Figure 1. HCA-Main hematopoietic populations in normal BM. A: Dendrogram with heatmap-HCA of 104 ungated events acquired from normal BM. Heatmap shows relative levels of all eight parameters (columns) in all 104 events (rows) in color coding (blue, low expression; red, high expression). Dendrogram shows the hierarchy of cells based on their similarity in all parameters measured. The x-axis under the dendrogram represents similarity distance. Colored branches of the dendrogram are selected clusters, as displayed in B. B: The main populations (as identified by HCA) are displayed on a conventional forward versus side scatter dot plot. C: All two-parameter combination plots of a defined cluster (marked by red rectangle in A). This population is negative for most of the antibodies from the B cell panel and may be difficult to detect by standard gating as it overlaps with other populations in all 28 two-parameter plots. Nevertheless it is a compact, homogenous population most likely of T cell origin. This red population was drawn on top of the remaining cells (gray). D: Mirror image to C. The gray population was drawn on top of the red population. Fluorescent dyes used were: CD10-FITC, CD22-PE, CD117-PerCP-Cy5.5, CD38-PE-Cy7, CD34-APC, CD19-APC-Cy7, and in all cases pulse height was used.

Download figure to PowerPoint

Moreover, in all normal samples, we found clusters corresponding to candidate cell populations from B-cell development (Supporting Information Fig. 8).

Next, the shape of these clusters (populations) was analyzed on scatter plots. Clusters (populations) defined by HCA reflect similarity in all parameters and, therefore, form compact populations with near lognormal distributions. Hierarchical clustering using Mahalanobis-average distance measurements in the linkage process also proved able to define populations with elongated ellipsoidal shapes, a feature not easily obtainable by conventional HCA metrics, but essential for defining biologically relevant populations.

One advantage of the multidimensionality of HCA is that it can visualize populations that are otherwise difficult to detect (hidden populations). This is exemplified in Figure 1. Although a B-cell antibody panel was applied for this analysis, a distinct CD38+B-lin population was identified that overlapped with other populations in all 28 two-parameter plots (and most likely represent T cells (25)) but is formed by cells with similar characteristics in all parameters.

Detection and Quantification of Leukemic Blast Populations by HCA of Flow Cytometry Data

To test the relevance of our method for clinical use, datasets from ALL samples at diagnosis (n = 48) were analyzed. The mean reference blast population, as determined by gating analysis in the participating laboratories, was 67.4% (standard deviation: 23.8%). HCA was performed in a blinded fashion, without prior knowledge of the expected percentages or of the leukemia-associated immunophenotypes (LAIP).
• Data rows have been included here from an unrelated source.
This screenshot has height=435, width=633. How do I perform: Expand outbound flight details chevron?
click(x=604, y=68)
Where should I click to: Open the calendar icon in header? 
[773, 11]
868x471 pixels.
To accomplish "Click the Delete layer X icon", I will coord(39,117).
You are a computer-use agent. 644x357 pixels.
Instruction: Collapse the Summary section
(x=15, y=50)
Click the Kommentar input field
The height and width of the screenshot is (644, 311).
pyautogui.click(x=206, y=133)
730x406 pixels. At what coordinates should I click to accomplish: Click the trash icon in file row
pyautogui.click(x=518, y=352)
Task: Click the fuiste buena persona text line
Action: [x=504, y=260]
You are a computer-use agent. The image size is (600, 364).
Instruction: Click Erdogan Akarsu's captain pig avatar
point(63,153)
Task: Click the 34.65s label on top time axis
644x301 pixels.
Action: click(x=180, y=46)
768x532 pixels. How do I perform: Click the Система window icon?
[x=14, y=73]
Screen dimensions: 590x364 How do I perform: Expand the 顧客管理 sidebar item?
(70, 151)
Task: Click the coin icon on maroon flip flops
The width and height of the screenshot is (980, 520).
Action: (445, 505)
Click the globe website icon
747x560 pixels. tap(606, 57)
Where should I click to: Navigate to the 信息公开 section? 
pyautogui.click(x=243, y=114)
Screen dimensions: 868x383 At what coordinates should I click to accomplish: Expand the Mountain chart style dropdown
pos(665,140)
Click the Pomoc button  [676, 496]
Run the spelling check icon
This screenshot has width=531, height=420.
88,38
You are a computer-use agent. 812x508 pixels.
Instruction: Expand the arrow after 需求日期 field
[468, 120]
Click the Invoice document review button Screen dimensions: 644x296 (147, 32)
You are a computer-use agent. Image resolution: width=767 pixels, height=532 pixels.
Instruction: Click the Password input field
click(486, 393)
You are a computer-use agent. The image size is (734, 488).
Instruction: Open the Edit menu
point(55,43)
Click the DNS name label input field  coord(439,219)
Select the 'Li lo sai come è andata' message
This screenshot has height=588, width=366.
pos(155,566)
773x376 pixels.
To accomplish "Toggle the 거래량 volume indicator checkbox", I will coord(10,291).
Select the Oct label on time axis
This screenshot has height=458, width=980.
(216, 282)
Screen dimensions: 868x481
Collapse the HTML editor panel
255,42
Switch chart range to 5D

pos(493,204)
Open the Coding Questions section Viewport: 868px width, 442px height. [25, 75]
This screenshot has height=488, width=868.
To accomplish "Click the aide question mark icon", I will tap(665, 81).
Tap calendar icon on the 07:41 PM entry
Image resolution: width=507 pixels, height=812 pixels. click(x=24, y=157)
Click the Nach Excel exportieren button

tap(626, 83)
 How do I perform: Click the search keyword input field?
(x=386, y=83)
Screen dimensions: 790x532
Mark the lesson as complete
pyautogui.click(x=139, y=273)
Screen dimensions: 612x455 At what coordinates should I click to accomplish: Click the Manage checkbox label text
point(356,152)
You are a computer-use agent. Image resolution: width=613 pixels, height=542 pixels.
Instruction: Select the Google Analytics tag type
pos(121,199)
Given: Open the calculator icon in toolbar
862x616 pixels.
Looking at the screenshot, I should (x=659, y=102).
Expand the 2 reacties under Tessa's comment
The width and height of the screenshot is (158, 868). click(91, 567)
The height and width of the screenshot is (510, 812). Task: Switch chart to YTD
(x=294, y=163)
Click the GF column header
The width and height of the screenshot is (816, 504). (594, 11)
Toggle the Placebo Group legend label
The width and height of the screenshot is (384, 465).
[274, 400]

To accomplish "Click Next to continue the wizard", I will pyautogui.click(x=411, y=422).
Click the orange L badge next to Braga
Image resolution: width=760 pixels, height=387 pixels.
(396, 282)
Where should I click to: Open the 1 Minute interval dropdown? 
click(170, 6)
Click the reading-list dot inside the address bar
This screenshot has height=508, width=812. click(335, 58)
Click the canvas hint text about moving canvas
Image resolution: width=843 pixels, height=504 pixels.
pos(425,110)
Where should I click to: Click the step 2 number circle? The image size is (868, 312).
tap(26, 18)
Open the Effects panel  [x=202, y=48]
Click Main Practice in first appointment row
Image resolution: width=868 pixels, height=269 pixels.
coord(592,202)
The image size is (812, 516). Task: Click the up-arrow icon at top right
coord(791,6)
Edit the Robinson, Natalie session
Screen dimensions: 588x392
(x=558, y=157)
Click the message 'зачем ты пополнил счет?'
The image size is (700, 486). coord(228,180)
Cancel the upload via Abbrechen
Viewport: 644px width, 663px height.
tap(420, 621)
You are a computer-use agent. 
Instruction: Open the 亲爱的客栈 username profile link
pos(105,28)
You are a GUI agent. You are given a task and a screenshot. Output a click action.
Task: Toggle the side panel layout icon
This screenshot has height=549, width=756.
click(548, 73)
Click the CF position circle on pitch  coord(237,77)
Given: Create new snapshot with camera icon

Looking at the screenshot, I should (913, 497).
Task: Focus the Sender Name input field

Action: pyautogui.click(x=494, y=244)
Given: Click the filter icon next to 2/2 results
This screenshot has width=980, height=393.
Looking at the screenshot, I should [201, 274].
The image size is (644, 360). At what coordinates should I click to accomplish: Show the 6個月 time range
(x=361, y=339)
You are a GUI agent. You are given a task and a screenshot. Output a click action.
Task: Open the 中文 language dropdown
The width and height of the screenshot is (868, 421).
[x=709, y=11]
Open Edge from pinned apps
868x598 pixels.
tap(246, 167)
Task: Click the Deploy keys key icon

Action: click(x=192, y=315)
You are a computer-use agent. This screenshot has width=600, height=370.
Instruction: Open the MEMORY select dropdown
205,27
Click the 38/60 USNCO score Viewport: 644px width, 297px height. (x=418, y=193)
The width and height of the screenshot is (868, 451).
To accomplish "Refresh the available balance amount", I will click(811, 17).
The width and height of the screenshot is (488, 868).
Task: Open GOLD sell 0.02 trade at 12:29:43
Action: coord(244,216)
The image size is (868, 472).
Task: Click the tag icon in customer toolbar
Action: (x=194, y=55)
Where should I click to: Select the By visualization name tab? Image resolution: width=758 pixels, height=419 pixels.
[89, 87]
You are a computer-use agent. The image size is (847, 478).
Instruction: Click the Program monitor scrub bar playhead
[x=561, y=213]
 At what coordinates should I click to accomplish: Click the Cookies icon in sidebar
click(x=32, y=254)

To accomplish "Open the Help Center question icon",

Using HCA, we have correctly identified the leukemic blast populations in all samples analyzed. The blast populations were manually selected based on their distinct pattern on the heatmaps and their clear separation in the dendrograms. When clusters were plotted on traditional dot plots, it was confirmed that their LAIP matched that of the original populations as determined in the reference laboratories. The correlation between blast percentage data derived from standard gating and HCA was 0.968 (PB: r = 0.968, s = 1.01, i = −0.52).

ALL MRD Monitoring by HCA

To further validate our method in a clinical trial setting, we analyzed flow cytometry datasets from 23 BCP-ALL and 15 T-ALL sample pairs engaged in the most recent QC investigation of the I-BFM FLOW-MRD study group (18). Diagnostic (see also above) as well as day 15 datasets of patients treated with the AIEOP-BFM-ALL 2000 protocol (26) were again analyzed in a blinded fashion. There was excellent concordance of the results between the HCA and the reported values from the QC trial (Fig. 2). First BCP-ALL: For diagnostic samples (range of expected values: 23.92–90.21%, median: 63.83%), the correlation was 0.984 (PB: r = 0.984, s = 1, i = 0.52) and for day 15 MRD samples (range: <0.01–19.37%, median: 0.68%) the correlation was 0.995 (PB: r = 0.995, s = 1.02, i = −0.03). In T-ALL diagnostic samples (range of expected values: 28.00–92.00%, median: 82.00%), the correlation was 0.913 (PB: r = 0.913, s = 1.17, i = −14.45), and in day 15 MRD samples (range: <0.01–81.00%, median: 14.60%), the correlation was 0.996 (PB: r = 0.96, s = 1.01, i = −0.02).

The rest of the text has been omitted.